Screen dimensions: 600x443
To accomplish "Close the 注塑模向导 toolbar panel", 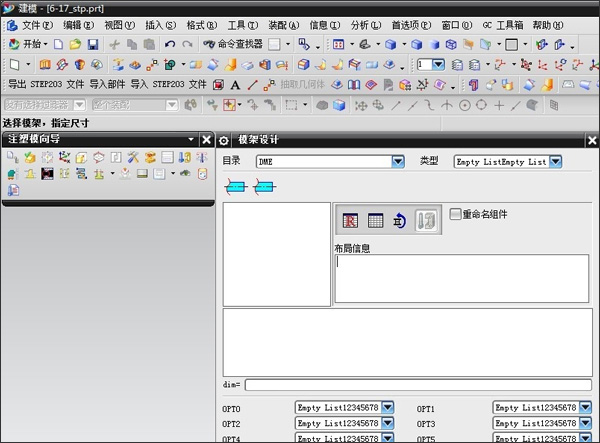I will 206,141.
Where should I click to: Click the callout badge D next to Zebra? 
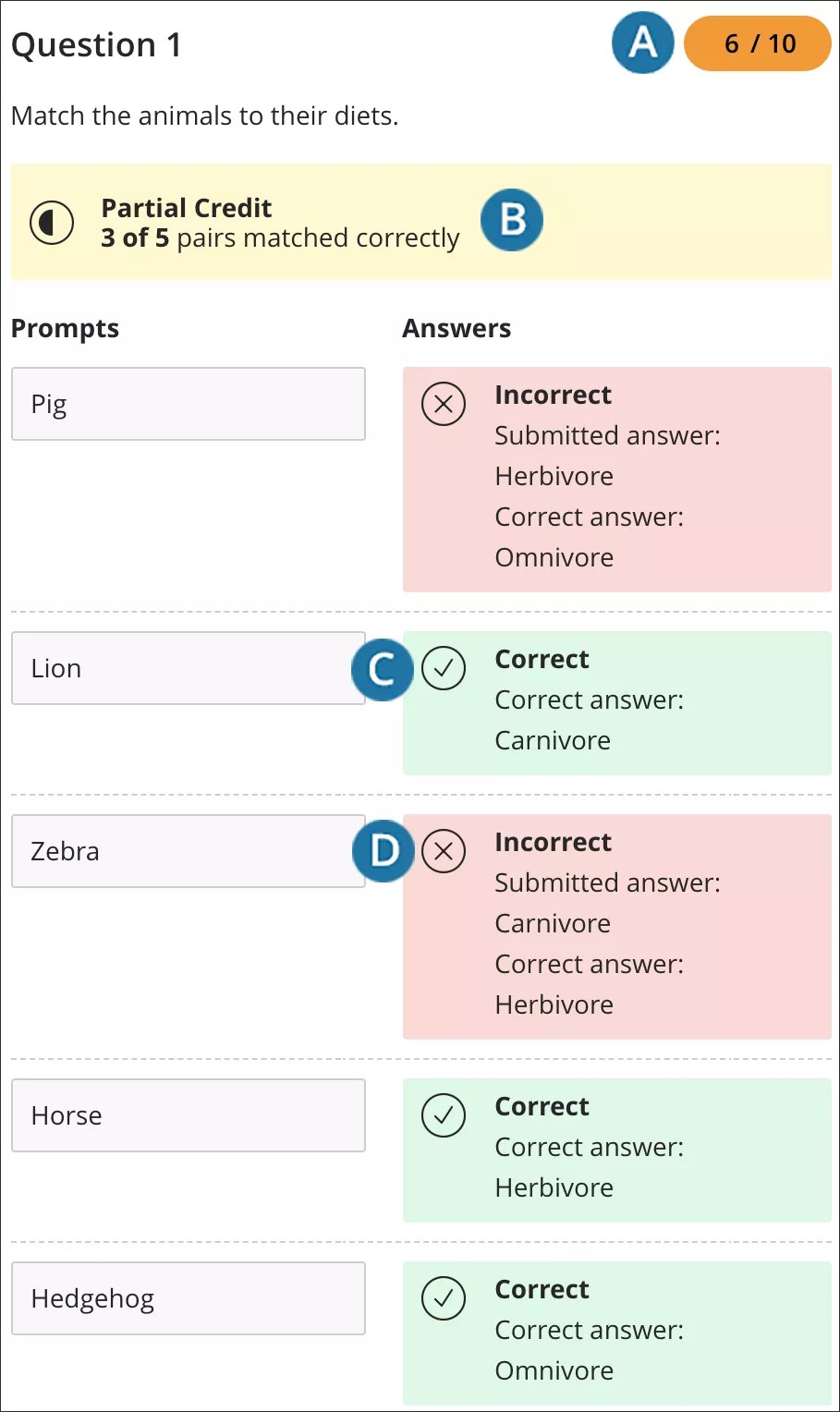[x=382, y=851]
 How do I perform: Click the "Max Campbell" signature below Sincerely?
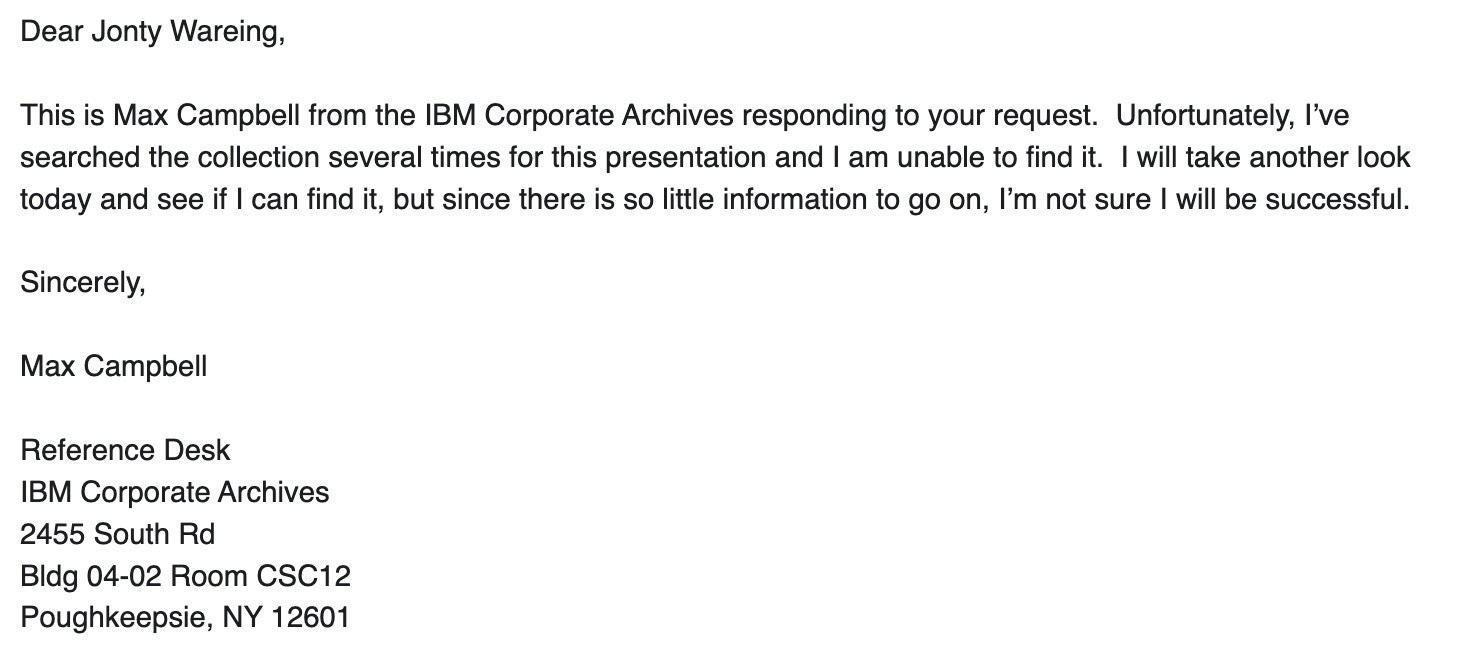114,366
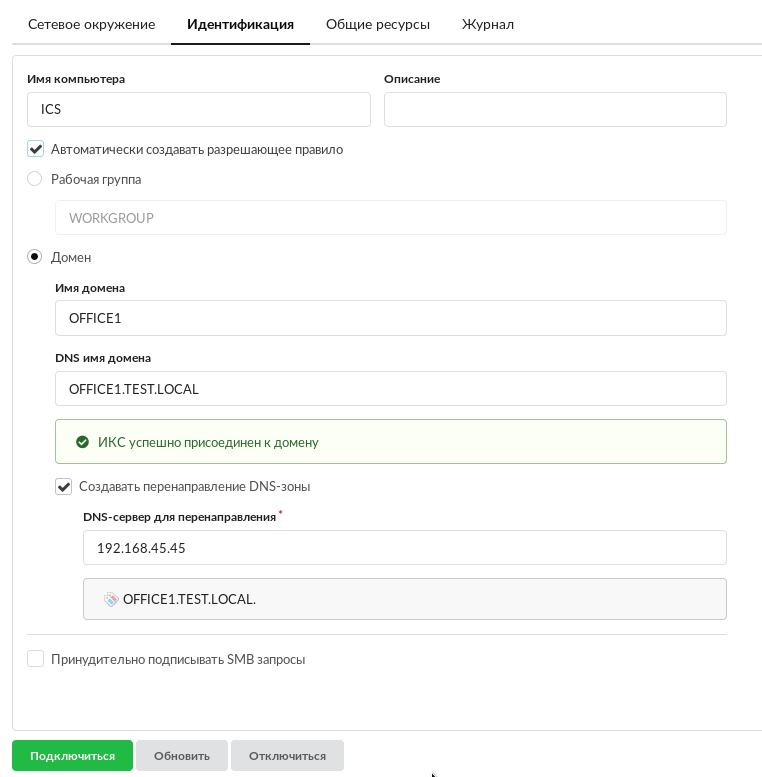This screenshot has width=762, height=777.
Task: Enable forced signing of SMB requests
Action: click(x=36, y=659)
--
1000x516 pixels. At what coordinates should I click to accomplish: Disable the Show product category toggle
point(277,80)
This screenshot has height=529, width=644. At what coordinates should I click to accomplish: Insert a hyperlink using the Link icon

§ **Work request**:
Above are the records; repeat exactly the lines from the one holding "1000x516 pixels. At" down to the one holding "This screenshot has height=529, width=644.", end lines included.

§ **Output**:
1000x516 pixels. At what coordinates should I click to accomplish: Disable the Show product category toggle
point(277,80)
This screenshot has height=529, width=644. At what coordinates should I click to accomplish: Insert a hyperlink using the Link icon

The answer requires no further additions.